Indonesia Quake Kills 162; Hundreds Injured
By Stefan J. Bos, Chief International Correspondent
JAKARTA (Worthy News) – A powerful earthquake shook Indonesia’s main island of Java on Monday, killing at least 162 people and injuring hundreds more, authorities said.
The 5.6 quake struck on land in Cianjur town, about 75 kilometers (46 miles) southeast of the capital, Jakarta, at a depth of 10 km (6.2 miles), the weather and geophysics agency (BMKG) said.
The quake damaged dozens of buildings and was also felt in Jakarta, where people in high-rise buildings were evacuated.
BMKG said there was no danger of a tsunami related to Monday’s quake. However, authorities warned of possible aftershocks and said the death toll could rise.
Herman Suherman, the head of administration in Cianjur town, told local media at least 46 people had already been killed. “Victims kept coming from many areas.
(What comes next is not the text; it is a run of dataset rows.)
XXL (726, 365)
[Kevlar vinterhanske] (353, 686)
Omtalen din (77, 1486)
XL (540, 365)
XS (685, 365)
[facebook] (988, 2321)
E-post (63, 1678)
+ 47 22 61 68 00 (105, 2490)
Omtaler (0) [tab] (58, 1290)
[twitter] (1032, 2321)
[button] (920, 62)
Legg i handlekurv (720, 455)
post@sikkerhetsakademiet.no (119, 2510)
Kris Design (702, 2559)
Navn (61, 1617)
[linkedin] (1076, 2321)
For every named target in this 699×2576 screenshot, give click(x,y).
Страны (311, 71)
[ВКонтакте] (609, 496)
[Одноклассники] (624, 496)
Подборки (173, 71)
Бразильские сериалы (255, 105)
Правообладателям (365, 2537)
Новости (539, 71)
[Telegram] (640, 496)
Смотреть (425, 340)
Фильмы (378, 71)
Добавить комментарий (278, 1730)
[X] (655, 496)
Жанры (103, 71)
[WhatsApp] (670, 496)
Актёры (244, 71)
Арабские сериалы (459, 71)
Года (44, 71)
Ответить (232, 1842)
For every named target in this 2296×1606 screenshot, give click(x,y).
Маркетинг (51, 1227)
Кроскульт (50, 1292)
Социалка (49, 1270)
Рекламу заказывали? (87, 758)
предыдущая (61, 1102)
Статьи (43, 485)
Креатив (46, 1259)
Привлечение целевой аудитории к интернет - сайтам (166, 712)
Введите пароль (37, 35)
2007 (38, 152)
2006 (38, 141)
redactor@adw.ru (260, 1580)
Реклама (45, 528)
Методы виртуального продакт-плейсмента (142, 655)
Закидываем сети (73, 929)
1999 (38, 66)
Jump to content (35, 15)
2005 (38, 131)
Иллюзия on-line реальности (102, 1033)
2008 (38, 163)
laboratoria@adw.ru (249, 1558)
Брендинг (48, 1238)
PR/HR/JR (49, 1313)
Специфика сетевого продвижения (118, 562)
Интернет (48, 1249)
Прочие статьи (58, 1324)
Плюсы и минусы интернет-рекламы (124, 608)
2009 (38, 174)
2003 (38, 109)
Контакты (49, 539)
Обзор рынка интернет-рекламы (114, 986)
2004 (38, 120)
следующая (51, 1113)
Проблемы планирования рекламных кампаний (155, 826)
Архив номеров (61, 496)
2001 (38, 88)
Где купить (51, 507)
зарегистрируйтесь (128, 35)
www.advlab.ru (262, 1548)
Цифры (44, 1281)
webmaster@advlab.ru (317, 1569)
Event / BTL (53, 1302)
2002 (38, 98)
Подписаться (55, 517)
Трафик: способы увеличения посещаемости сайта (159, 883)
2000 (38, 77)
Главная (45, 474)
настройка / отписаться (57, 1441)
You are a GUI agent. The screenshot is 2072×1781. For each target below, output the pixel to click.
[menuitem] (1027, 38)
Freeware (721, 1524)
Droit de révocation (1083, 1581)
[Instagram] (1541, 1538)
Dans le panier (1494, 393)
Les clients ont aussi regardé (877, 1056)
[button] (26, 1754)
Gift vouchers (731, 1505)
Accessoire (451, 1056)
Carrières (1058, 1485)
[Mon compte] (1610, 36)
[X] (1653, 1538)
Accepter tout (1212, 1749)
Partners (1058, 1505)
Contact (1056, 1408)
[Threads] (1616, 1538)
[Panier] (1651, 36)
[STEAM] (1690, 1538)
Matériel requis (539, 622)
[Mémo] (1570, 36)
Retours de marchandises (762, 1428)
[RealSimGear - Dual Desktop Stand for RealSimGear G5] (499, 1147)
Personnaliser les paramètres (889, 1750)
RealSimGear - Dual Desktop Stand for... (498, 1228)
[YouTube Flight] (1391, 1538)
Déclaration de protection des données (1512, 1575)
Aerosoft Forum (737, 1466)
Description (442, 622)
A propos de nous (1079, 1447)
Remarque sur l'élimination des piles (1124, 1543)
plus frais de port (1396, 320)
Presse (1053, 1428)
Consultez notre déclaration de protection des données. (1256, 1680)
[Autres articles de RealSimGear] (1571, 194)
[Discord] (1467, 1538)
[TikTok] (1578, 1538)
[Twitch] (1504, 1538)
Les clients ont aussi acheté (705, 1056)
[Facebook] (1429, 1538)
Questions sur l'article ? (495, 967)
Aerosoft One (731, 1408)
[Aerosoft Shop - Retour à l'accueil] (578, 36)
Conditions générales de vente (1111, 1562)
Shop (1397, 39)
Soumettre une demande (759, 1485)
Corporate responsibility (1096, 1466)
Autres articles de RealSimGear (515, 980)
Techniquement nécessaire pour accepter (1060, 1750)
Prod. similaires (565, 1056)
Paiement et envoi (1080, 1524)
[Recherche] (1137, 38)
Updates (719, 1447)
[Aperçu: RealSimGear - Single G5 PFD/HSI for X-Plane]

Around 700 people were injured,” he added in an interview with Kompas TV.
He also told reporters that most injuries were bone fractures from people trapped by debris in buildings. “The ambulances keep coming from the villages to the hospital,” he said.
“There are many families in villages that have not been evacuated.”
RING OF FIRE
It was the latest in a series of earthquakes that have jolted Indonesia, straddling the Pacific Ring of Fire, a highly seismically active zone.
Different plates on the earth’s crust meet in the Pacific Ring of Fire, causing earthquakes and volcanoes in the Asian nation.
In 2004, a 9.1 magnitude quake off Sumatra island in northern Indonesia triggered a tsunami that struck 14 countries, killing 226,000 people along the Indian Ocean coastline, more than half of them in Indonesia.
Monday’s suffering also underscored Indonesia’s infrastructure vulnerabilities. Several homes and an Islamic boarding school were damaged, while electricity in the area was down, disrupting communications, the disaster agency said.
Footage from Metro TV showed some buildings in Cianjur reduced almost entirely to rubble as residents huddled outside.
Witness Muchlis, who was in Cianjur when the quake hit, said he felt “a huge tremor,” and the walls and ceiling of his office were damaged. “I was very shocked. I worried there would be another quake,” Muchlis told Metro TV, adding that people ran out of their houses in panic.
There was death and hope beneath the rubble, noted Cianjur police chief Doni Hermawan. “We managed to evacuate a woman and a baby alive. But the other one passed away” in a landslide caused by the quake, he recalled.